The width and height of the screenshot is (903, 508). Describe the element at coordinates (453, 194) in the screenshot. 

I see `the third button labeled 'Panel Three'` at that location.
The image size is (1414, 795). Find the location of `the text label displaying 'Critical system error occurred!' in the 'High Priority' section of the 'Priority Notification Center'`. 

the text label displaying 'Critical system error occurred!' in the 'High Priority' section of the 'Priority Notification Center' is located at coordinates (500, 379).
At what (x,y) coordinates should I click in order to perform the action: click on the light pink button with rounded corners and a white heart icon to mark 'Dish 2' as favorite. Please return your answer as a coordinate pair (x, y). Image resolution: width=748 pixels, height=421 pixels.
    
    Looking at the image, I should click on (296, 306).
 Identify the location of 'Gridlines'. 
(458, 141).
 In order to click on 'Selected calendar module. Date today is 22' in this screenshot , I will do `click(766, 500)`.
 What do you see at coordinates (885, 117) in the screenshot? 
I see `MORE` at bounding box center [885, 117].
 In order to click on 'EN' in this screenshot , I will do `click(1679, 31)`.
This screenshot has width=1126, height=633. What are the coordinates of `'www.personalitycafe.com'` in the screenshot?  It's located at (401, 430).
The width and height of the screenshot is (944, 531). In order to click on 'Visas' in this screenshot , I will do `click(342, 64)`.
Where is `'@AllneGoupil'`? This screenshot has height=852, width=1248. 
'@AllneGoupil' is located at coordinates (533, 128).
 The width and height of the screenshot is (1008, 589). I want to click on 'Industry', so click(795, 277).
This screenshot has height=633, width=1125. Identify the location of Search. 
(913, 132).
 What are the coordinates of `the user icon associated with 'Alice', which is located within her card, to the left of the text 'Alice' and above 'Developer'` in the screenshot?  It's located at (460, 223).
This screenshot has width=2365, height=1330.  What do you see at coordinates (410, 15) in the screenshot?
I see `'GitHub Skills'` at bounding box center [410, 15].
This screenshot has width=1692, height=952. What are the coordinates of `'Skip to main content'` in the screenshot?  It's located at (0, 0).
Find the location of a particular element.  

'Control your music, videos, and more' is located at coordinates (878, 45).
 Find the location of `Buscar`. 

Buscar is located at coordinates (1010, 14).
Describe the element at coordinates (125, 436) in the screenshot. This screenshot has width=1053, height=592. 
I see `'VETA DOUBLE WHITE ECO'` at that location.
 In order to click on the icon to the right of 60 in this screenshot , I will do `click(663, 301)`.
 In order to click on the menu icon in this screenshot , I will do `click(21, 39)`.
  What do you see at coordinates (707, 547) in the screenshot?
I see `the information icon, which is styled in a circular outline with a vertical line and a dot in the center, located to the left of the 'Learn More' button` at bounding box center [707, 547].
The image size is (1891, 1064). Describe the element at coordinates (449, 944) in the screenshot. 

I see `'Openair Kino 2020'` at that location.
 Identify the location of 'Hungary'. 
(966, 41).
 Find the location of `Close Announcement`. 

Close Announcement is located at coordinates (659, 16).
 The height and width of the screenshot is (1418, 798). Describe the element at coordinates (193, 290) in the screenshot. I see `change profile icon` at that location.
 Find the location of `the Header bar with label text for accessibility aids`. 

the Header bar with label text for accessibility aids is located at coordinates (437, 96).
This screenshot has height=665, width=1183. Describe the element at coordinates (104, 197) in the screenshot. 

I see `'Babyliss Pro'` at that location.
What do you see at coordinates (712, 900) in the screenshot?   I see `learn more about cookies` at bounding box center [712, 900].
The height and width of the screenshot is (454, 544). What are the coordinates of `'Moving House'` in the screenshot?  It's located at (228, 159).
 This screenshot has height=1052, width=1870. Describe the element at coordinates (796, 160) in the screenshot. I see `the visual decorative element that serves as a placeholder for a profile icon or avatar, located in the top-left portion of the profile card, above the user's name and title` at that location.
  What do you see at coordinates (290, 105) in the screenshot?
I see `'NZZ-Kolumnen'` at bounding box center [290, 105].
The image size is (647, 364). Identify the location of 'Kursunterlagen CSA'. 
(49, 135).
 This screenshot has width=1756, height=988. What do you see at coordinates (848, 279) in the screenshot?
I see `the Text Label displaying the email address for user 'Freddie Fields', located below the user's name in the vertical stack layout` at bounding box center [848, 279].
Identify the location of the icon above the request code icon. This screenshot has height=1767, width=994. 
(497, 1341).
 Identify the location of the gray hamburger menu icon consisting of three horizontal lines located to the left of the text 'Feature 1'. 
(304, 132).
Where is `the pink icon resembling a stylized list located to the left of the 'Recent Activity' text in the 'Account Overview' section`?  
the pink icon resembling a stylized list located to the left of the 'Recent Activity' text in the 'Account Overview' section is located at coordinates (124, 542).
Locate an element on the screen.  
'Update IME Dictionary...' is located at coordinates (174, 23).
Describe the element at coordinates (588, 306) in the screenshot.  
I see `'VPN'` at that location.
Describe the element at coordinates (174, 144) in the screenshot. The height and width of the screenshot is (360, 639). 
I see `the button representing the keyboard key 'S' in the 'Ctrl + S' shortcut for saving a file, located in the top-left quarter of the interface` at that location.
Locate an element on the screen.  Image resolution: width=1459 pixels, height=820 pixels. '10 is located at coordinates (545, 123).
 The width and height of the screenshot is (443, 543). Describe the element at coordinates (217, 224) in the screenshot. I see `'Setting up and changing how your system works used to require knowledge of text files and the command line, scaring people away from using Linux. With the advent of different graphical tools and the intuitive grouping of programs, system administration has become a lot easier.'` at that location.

○ ○ ○ ○ ○

Task statement: Copy out every one of the items above word for word.

Output:
The width and height of the screenshot is (903, 508). Describe the element at coordinates (453, 194) in the screenshot. 

I see `the third button labeled 'Panel Three'` at that location.
The image size is (1414, 795). Find the location of `the text label displaying 'Critical system error occurred!' in the 'High Priority' section of the 'Priority Notification Center'`. 

the text label displaying 'Critical system error occurred!' in the 'High Priority' section of the 'Priority Notification Center' is located at coordinates (500, 379).
At what (x,y) coordinates should I click in order to perform the action: click on the light pink button with rounded corners and a white heart icon to mark 'Dish 2' as favorite. Please return your answer as a coordinate pair (x, y). Image resolution: width=748 pixels, height=421 pixels.
    
    Looking at the image, I should click on (296, 306).
 Identify the location of 'Gridlines'. 
(458, 141).
 In order to click on 'Selected calendar module. Date today is 22' in this screenshot , I will do `click(766, 500)`.
 What do you see at coordinates (885, 117) in the screenshot? 
I see `MORE` at bounding box center [885, 117].
 In order to click on 'EN' in this screenshot , I will do `click(1679, 31)`.
This screenshot has width=1126, height=633. What are the coordinates of `'www.personalitycafe.com'` in the screenshot?  It's located at (401, 430).
The width and height of the screenshot is (944, 531). In order to click on 'Visas' in this screenshot , I will do `click(342, 64)`.
Where is `'@AllneGoupil'`? This screenshot has height=852, width=1248. 
'@AllneGoupil' is located at coordinates (533, 128).
 The width and height of the screenshot is (1008, 589). I want to click on 'Industry', so click(795, 277).
This screenshot has height=633, width=1125. Identify the location of Search. 
(913, 132).
 What are the coordinates of `the user icon associated with 'Alice', which is located within her card, to the left of the text 'Alice' and above 'Developer'` in the screenshot?  It's located at (460, 223).
This screenshot has width=2365, height=1330.  What do you see at coordinates (410, 15) in the screenshot?
I see `'GitHub Skills'` at bounding box center [410, 15].
This screenshot has width=1692, height=952. What are the coordinates of `'Skip to main content'` in the screenshot?  It's located at (0, 0).
Find the location of a particular element.  

'Control your music, videos, and more' is located at coordinates (878, 45).
 Find the location of `Buscar`. 

Buscar is located at coordinates (1010, 14).
Describe the element at coordinates (125, 436) in the screenshot. This screenshot has width=1053, height=592. 
I see `'VETA DOUBLE WHITE ECO'` at that location.
 In order to click on the icon to the right of 60 in this screenshot , I will do `click(663, 301)`.
 In order to click on the menu icon in this screenshot , I will do `click(21, 39)`.
  What do you see at coordinates (707, 547) in the screenshot?
I see `the information icon, which is styled in a circular outline with a vertical line and a dot in the center, located to the left of the 'Learn More' button` at bounding box center [707, 547].
The image size is (1891, 1064). Describe the element at coordinates (449, 944) in the screenshot. 

I see `'Openair Kino 2020'` at that location.
 Identify the location of 'Hungary'. 
(966, 41).
 Find the location of `Close Announcement`. 

Close Announcement is located at coordinates (659, 16).
 The height and width of the screenshot is (1418, 798). Describe the element at coordinates (193, 290) in the screenshot. I see `change profile icon` at that location.
 Find the location of `the Header bar with label text for accessibility aids`. 

the Header bar with label text for accessibility aids is located at coordinates (437, 96).
This screenshot has height=665, width=1183. Describe the element at coordinates (104, 197) in the screenshot. 

I see `'Babyliss Pro'` at that location.
What do you see at coordinates (712, 900) in the screenshot?   I see `learn more about cookies` at bounding box center [712, 900].
The height and width of the screenshot is (454, 544). What are the coordinates of `'Moving House'` in the screenshot?  It's located at (228, 159).
 This screenshot has height=1052, width=1870. Describe the element at coordinates (796, 160) in the screenshot. I see `the visual decorative element that serves as a placeholder for a profile icon or avatar, located in the top-left portion of the profile card, above the user's name and title` at that location.
  What do you see at coordinates (290, 105) in the screenshot?
I see `'NZZ-Kolumnen'` at bounding box center [290, 105].
The image size is (647, 364). Identify the location of 'Kursunterlagen CSA'. 
(49, 135).
 This screenshot has width=1756, height=988. What do you see at coordinates (848, 279) in the screenshot?
I see `the Text Label displaying the email address for user 'Freddie Fields', located below the user's name in the vertical stack layout` at bounding box center [848, 279].
Identify the location of the icon above the request code icon. This screenshot has height=1767, width=994. 
(497, 1341).
 Identify the location of the gray hamburger menu icon consisting of three horizontal lines located to the left of the text 'Feature 1'. 
(304, 132).
Where is `the pink icon resembling a stylized list located to the left of the 'Recent Activity' text in the 'Account Overview' section`?  
the pink icon resembling a stylized list located to the left of the 'Recent Activity' text in the 'Account Overview' section is located at coordinates (124, 542).
Locate an element on the screen.  
'Update IME Dictionary...' is located at coordinates (174, 23).
Describe the element at coordinates (588, 306) in the screenshot.  
I see `'VPN'` at that location.
Describe the element at coordinates (174, 144) in the screenshot. The height and width of the screenshot is (360, 639). 
I see `the button representing the keyboard key 'S' in the 'Ctrl + S' shortcut for saving a file, located in the top-left quarter of the interface` at that location.
Locate an element on the screen.  Image resolution: width=1459 pixels, height=820 pixels. '10 is located at coordinates (545, 123).
 The width and height of the screenshot is (443, 543). Describe the element at coordinates (217, 224) in the screenshot. I see `'Setting up and changing how your system works used to require knowledge of text files and the command line, scaring people away from using Linux. With the advent of different graphical tools and the intuitive grouping of programs, system administration has become a lot easier.'` at that location.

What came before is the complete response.